While I still read articles noting increased hedge fund investments (see “Muni Watch” above), I can’t believe the more sophisticated money is not running or at least considering heading for the exits. At the minimum, the industry appears to have passed a major inflection point, and one should contemplate that acute Ponzi dynamics could easily materialize. As long as the industry was posting strong returns, inflows remained predictably huge. And robust flows ensured that favored positions could be increased and additional leverage employed – self-reinforcing bull market dynamics. These inflows worked to mark up the value of previous investments, as global securities and commodities markets soared. Investors were completely enamored, while “genius” fund managers raked in billions.
This Bubble will not function well in reverse. And I know the argument that most hedge funds are still outperforming the major equities indices. This just doesn’t matter much. I expect the entire dynamic of this industry to change now that the majority of funds face “high water marks” (losses that have to be recovered before incentive fees can again be collected). After suffering losses, many managers will be tempted to role the dice with investors’ money: “Heads I win and get my head above the high water mark; tails investors lose and I close the fund and enjoy time at the beach.” More responsible managers will operate under intense pressure for performance, forced to place bets but with little room for error. This is a particularly grueling endeavor, and you can rest assured that markets won’t cooperate.

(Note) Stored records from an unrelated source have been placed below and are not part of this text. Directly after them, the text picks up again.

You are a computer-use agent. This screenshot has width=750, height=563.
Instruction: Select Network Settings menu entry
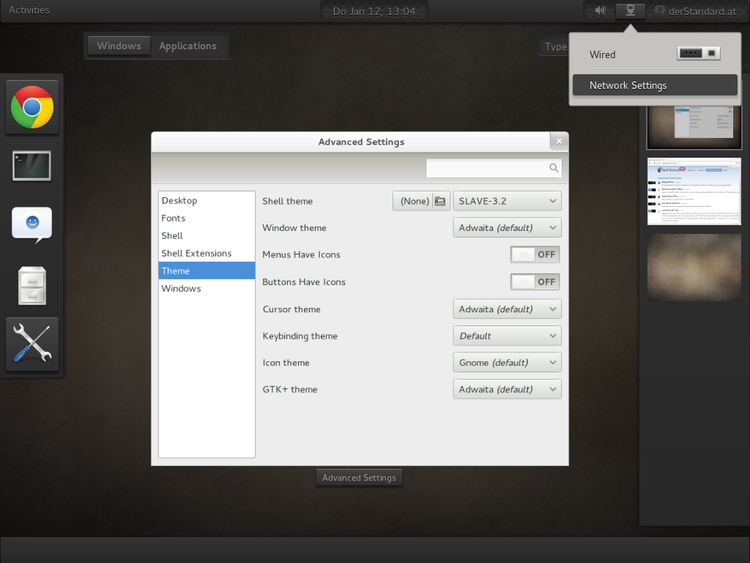coord(628,86)
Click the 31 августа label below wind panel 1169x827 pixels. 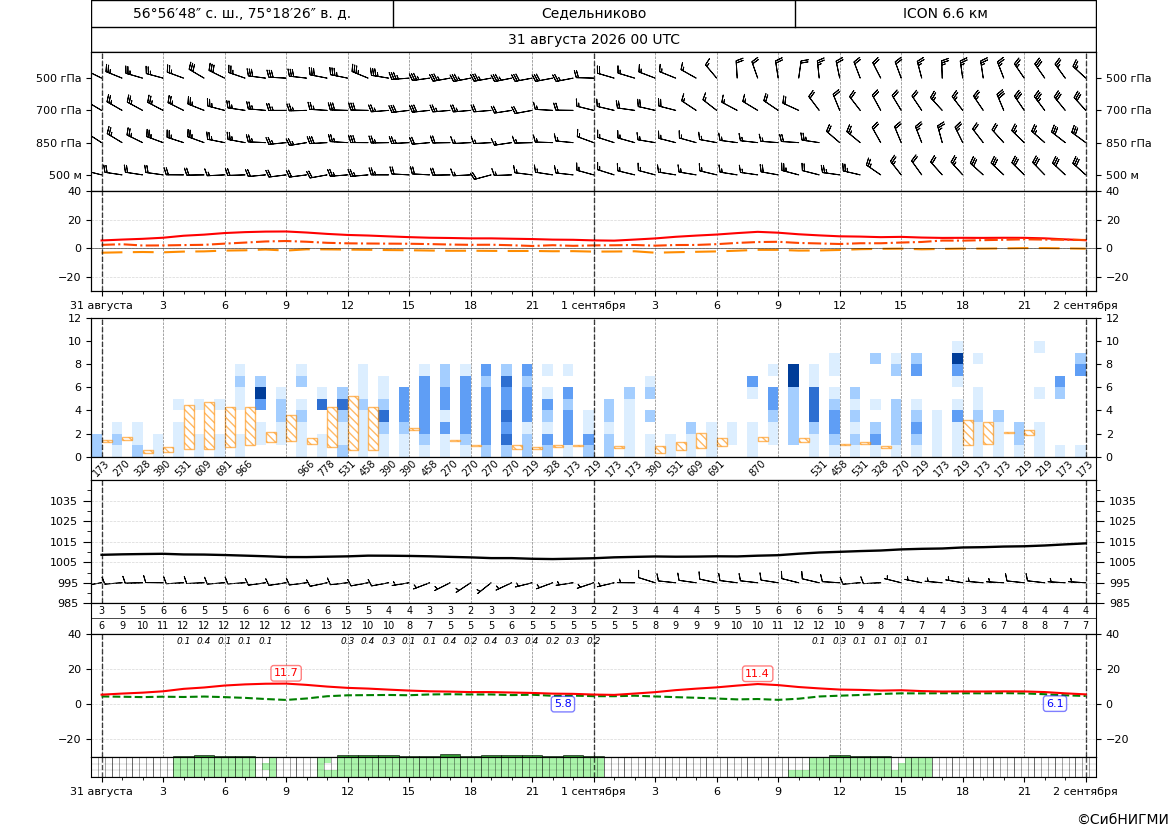[x=101, y=305]
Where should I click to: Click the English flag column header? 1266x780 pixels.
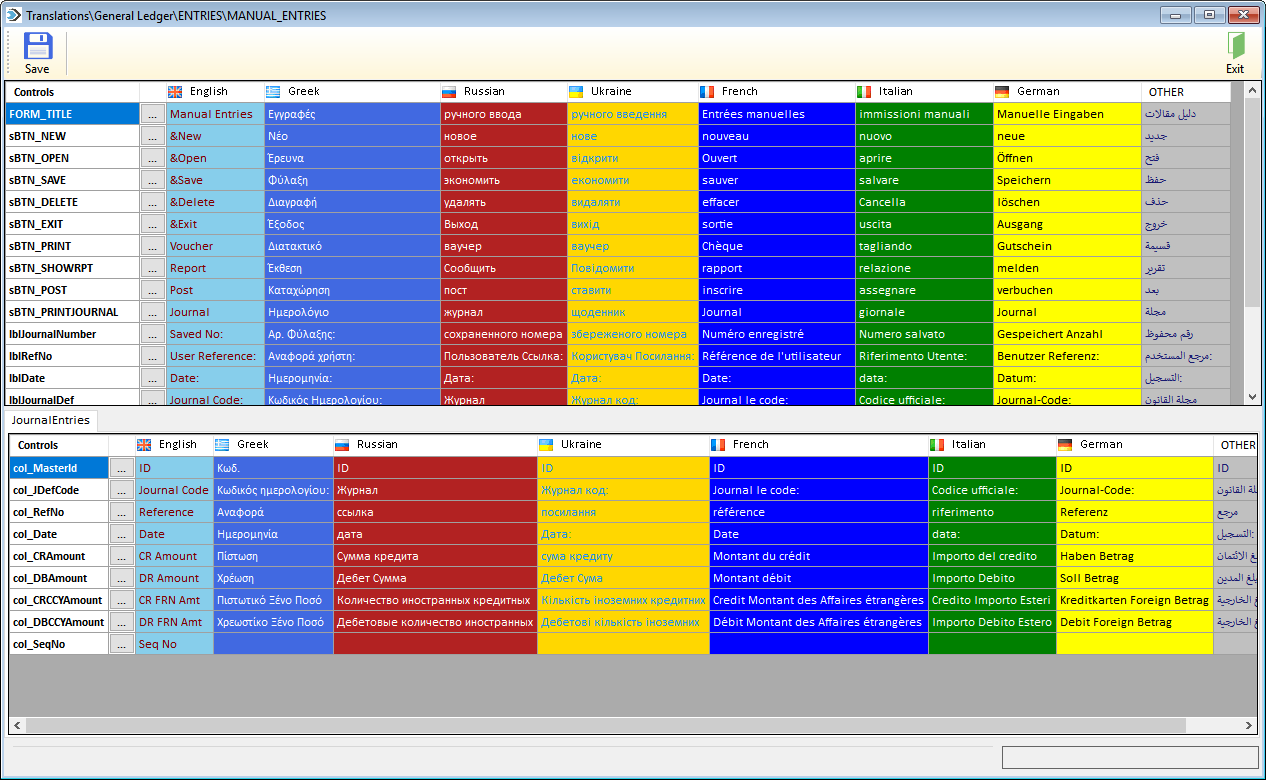[175, 90]
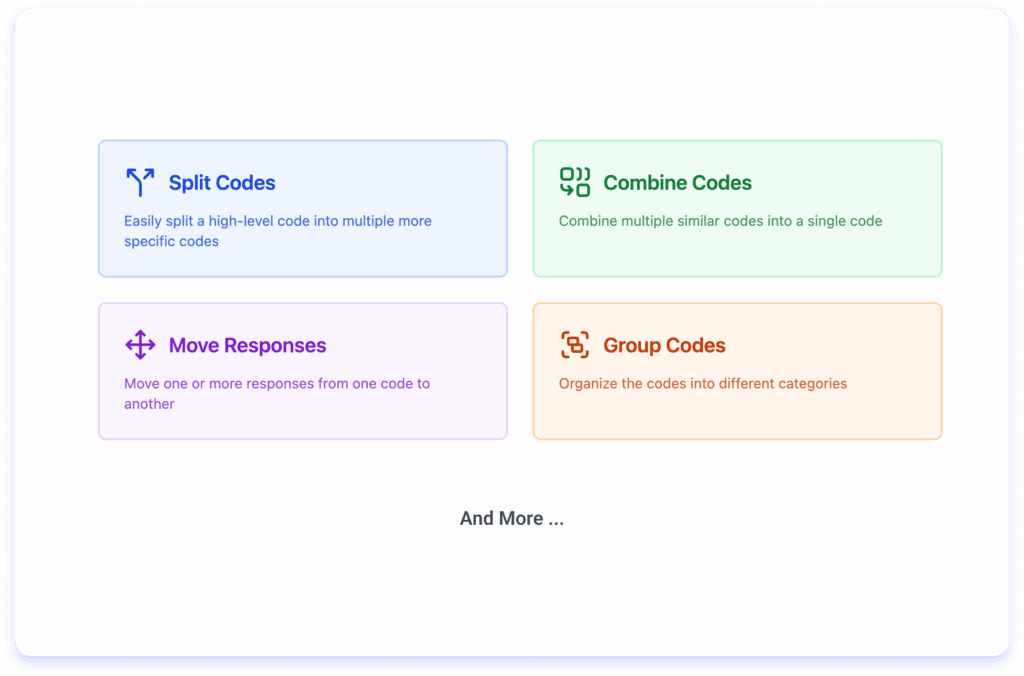
Task: Click the "Move one or more responses" description
Action: [x=277, y=384]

Such significantly altered trading dynamics – not to mention all the burst global speculative Bubbles – create a backdrop where it becomes extremely difficult for speculators to perform. And resulting wild market volatility significantly compounds the pressure and angst. At the same time, many managers had expected to implement various strategies to play the markets’ downside – including shorting, buying put options, writing calls, and certainly playing CDS (Credit default swaps) and various other derivatives. Yet because the Global Leveraged Speculating Community ballooned to unimaginable dimensions, these various systemic “hedges” and bearish speculations all became One Big Crowded Trade. Things are just not going work as expected, a huge problem for investors with grossly inflated expectations.
Wall Street and global speculator community travails are today at the heart of Acute Monetary Disorder. Global pricing mechanisms have turned dysfunctional. Crude oil, the most important commodity in the world, now sees its price fluctuate 30% over a few short weeks – to the upside and then to the downside. Currency values have become similarly unhinged. At the same time, liquidity conditions throughout the global debt markets have turned quite spotty at best. All these factors are working corrosively on the global economy.

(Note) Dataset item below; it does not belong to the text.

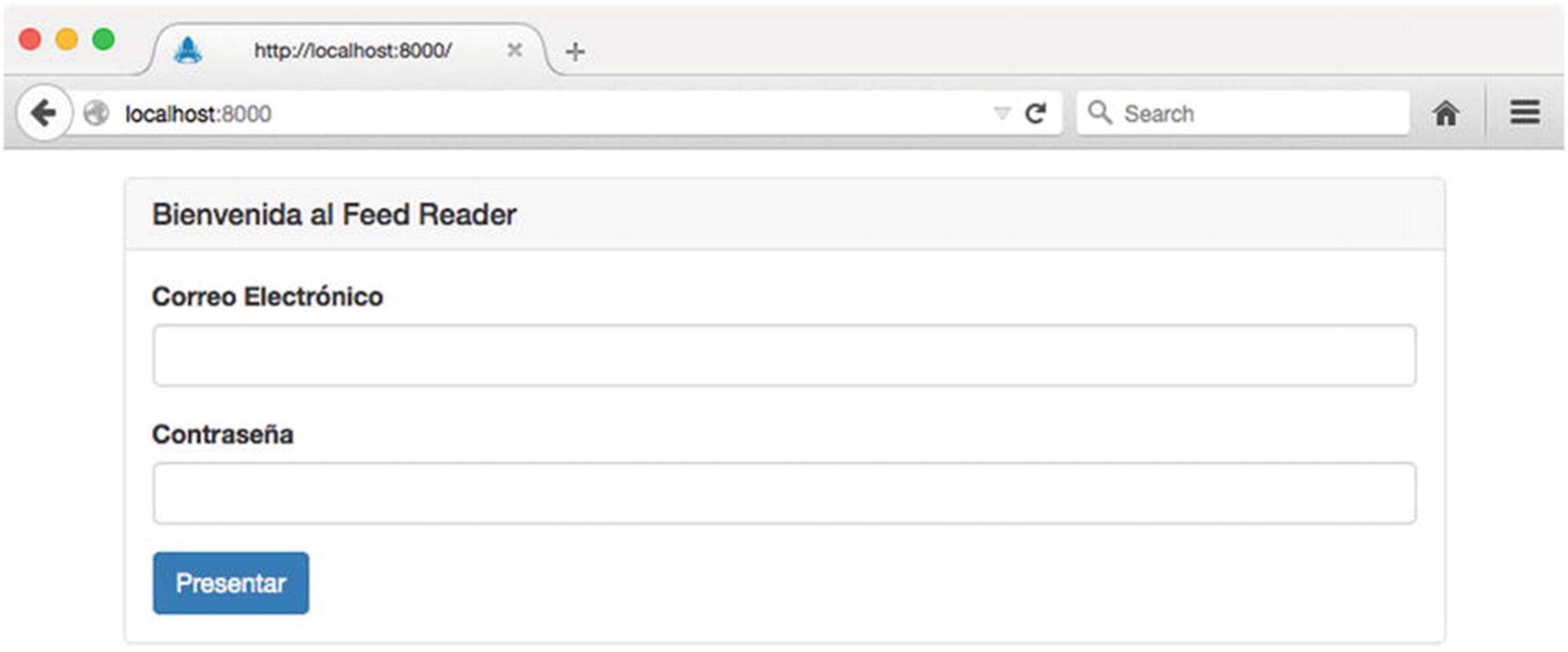
Task: Click the globe site identity icon
Action: 95,114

The consensus view holds that the Fed should maintain today’s (grossly inequitable) negative real interest rates indefinitely. This, as the thinking goes, is how the financial sector will repair itself. Everything will then return to normal - eventually. Besides, inflation’s won’t be much of an issue. I contend that global financial and economic systems will not begin to “normalize” until this massive global pool of speculative finance deflates. Speculators have for some time been the marginal price setters for global securities, energy, commodities and many other asset markets. This is a precarious dynamic, especially considering that large numbers of speculators are impaired and will now be fighting to save their businesses. Things both financial and economic have become hopelessly unstable. And this Dysfunctional Pricing Backdrop has become the major impediment to unavoidable U.S. and global economic adjustment.